(Stored data entries)
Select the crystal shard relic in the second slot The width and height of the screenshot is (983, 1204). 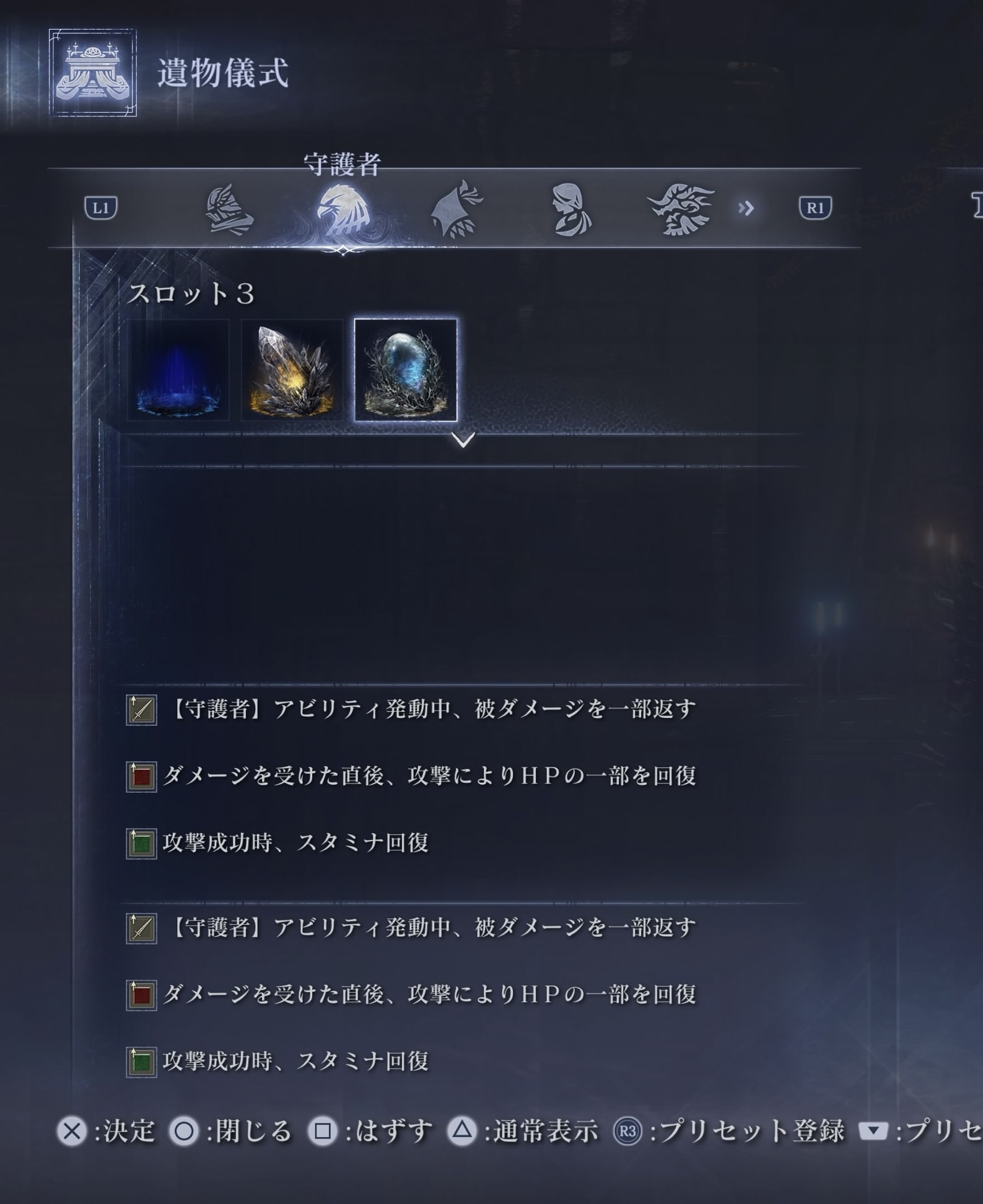[292, 370]
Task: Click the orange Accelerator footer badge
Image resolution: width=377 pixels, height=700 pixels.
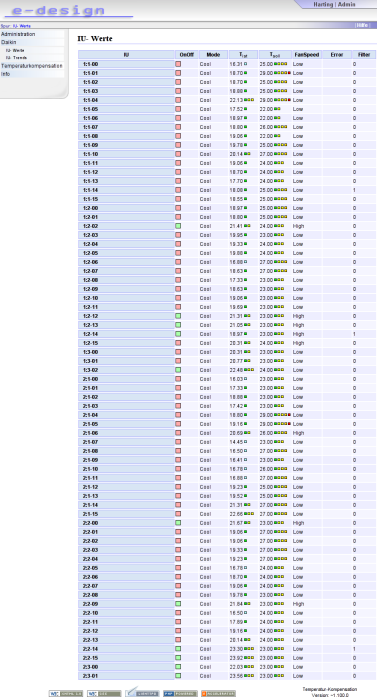Action: coord(218,693)
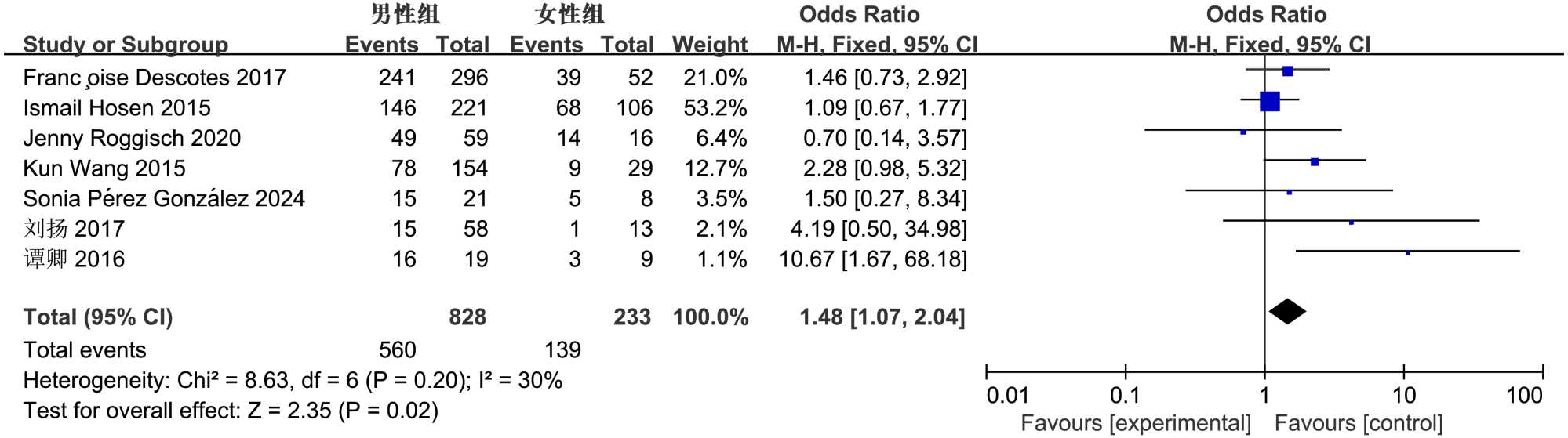
Task: Select the 女性组 group heading
Action: 569,14
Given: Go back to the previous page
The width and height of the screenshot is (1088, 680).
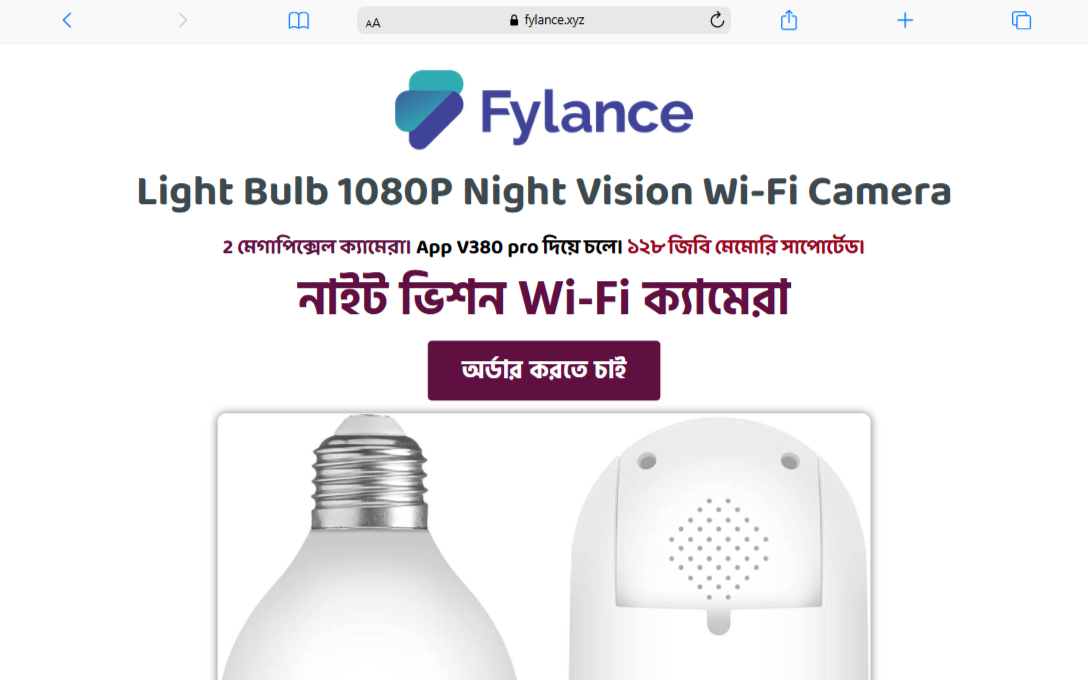Looking at the screenshot, I should coord(67,20).
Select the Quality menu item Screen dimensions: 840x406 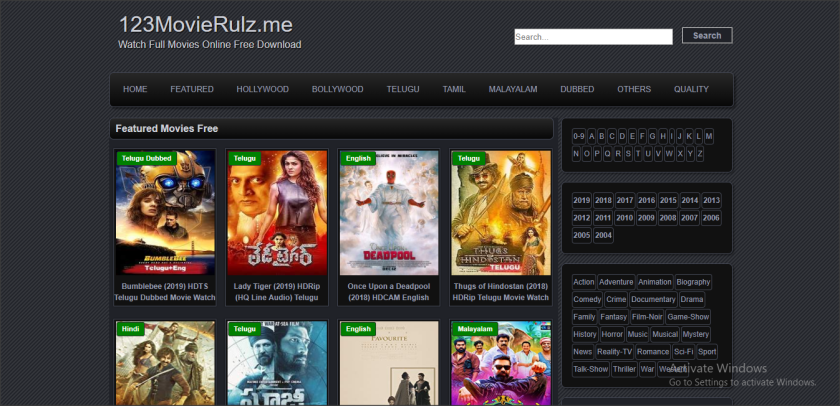(691, 89)
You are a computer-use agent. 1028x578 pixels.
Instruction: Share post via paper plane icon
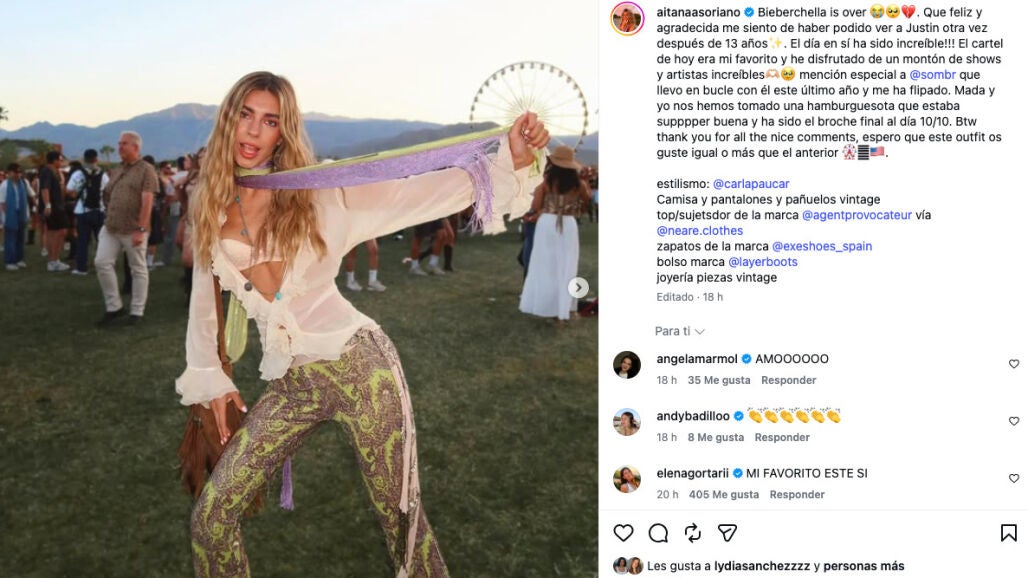[x=727, y=533]
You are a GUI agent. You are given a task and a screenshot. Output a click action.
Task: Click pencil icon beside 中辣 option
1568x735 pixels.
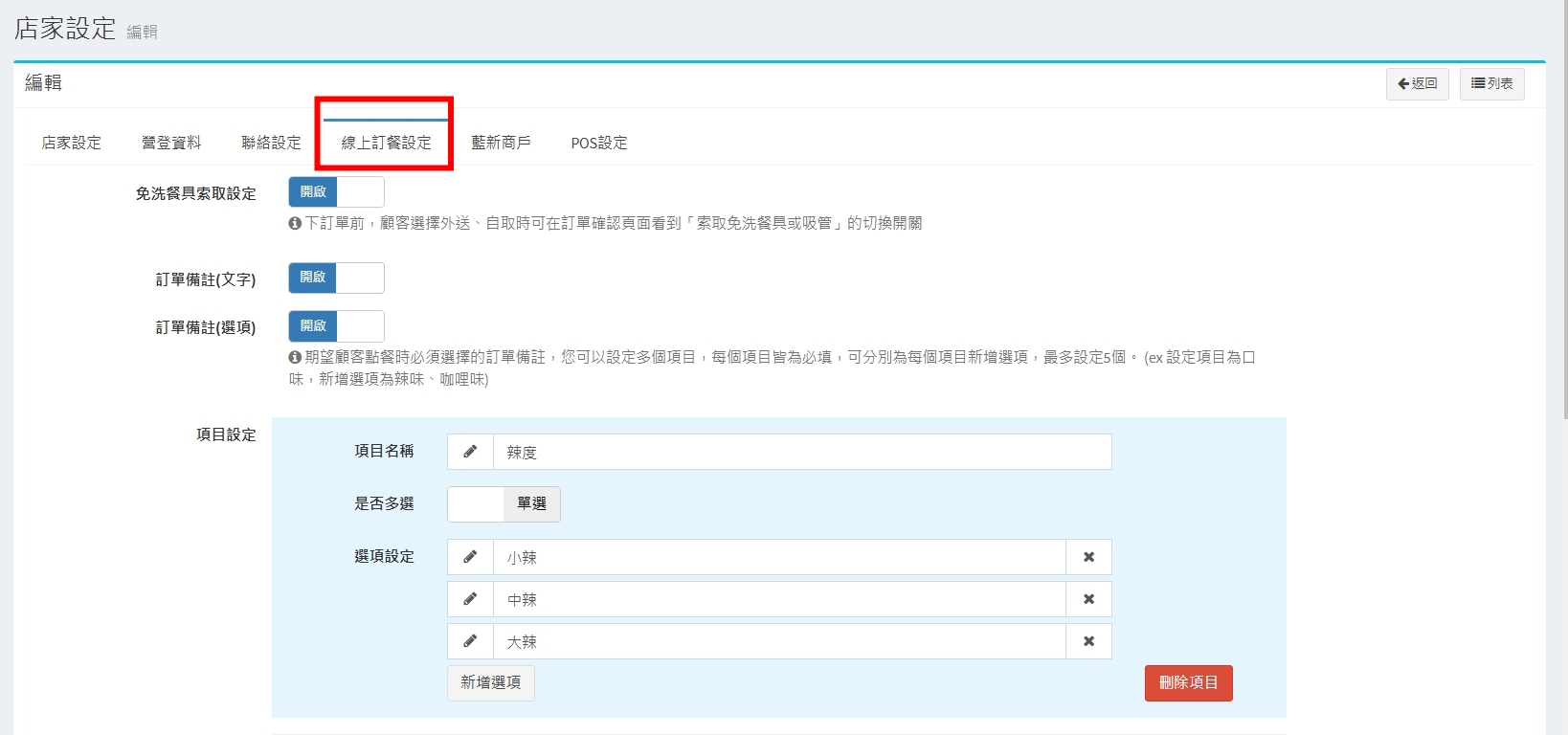[x=470, y=599]
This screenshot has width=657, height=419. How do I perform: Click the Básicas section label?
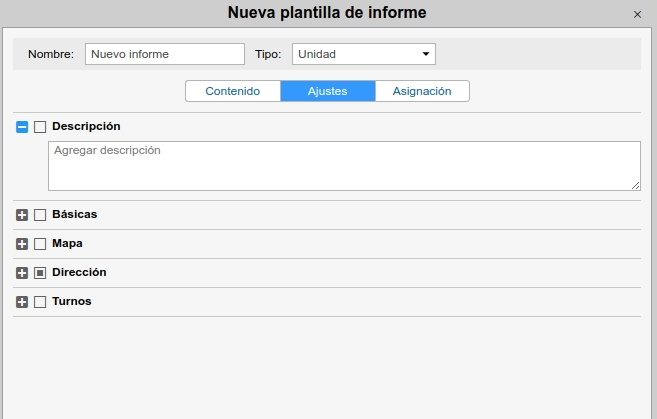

-- Exercise prompt --
Print exactly the line containing "Task: Click pencil icon beside 中辣 option" and every line after it through the final line above, and leave all pictures out.

-- Answer to the problem --
Task: Click pencil icon beside 中辣 option
1568x735 pixels.
[x=470, y=599]
This screenshot has width=657, height=419. How do I perform: Click the Básicas section label?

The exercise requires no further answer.